Rewrite the lines below, changing "hamburger menu icon" to "navigation menu icon" and keeping everything else the same. Omit the pictures from your answer.

● ● ● ● ● ● ●

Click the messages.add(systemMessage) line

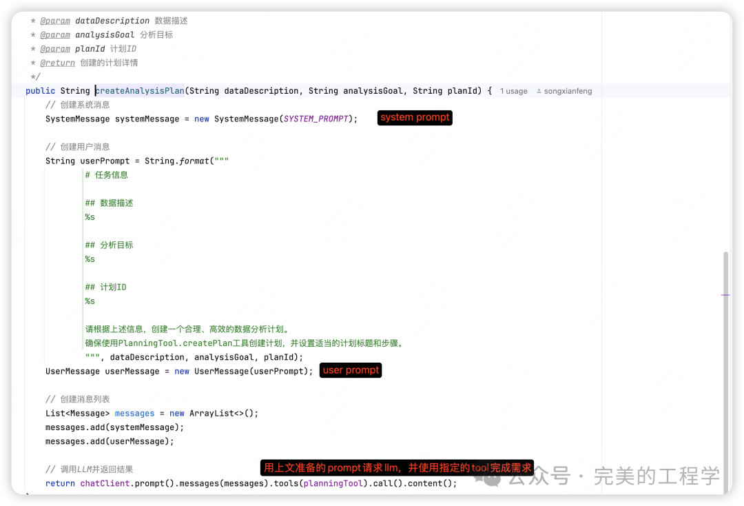(115, 427)
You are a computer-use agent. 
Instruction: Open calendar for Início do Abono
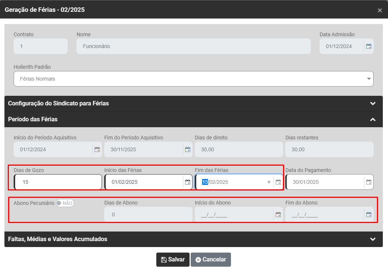tap(278, 214)
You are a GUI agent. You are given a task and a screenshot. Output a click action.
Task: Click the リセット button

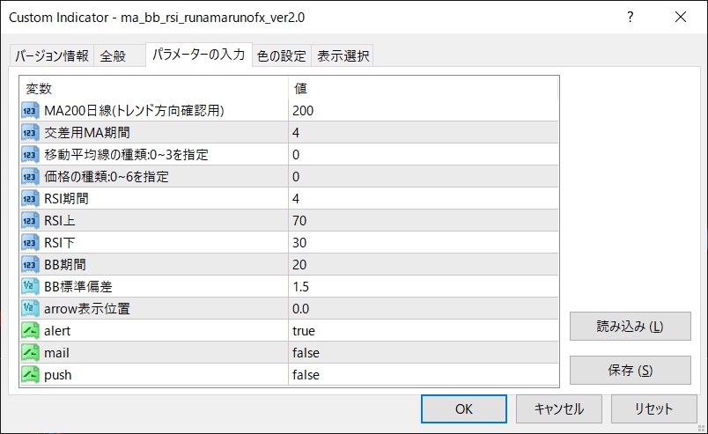point(653,408)
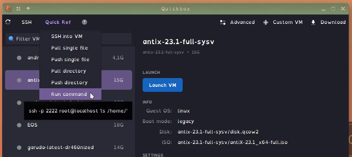
Task: Open the help question mark icon
Action: (x=84, y=22)
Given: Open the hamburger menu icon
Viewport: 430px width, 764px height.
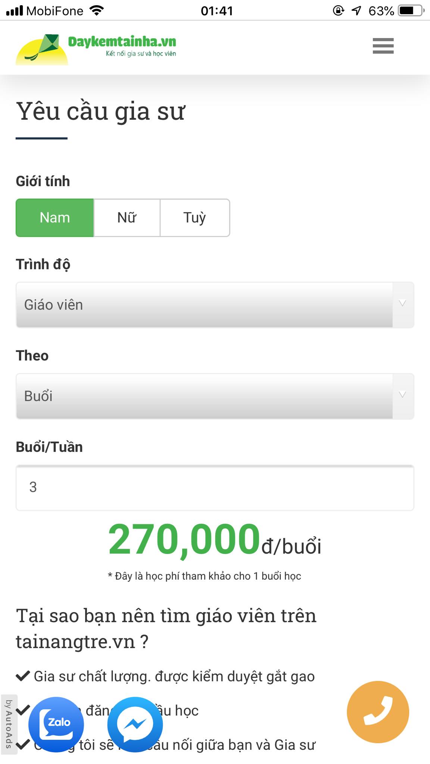Looking at the screenshot, I should (x=383, y=46).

● ● ● ● ● ● ●

OUTPUT FOR THIS EXERCISE ▸
Click the messages.add(systemMessage) line

(115, 427)
You are a computer-use agent. 
Instruction: Open calendar for Início do Abono
tap(278, 214)
You are a GUI agent. You are given a task and a screenshot. Output a click action.
Task: Click the リセット button

point(653,408)
Task: Open the help question mark icon
Action: (x=84, y=22)
Given: Open the navigation menu icon
Viewport: 430px width, 764px height.
Looking at the screenshot, I should (x=383, y=46).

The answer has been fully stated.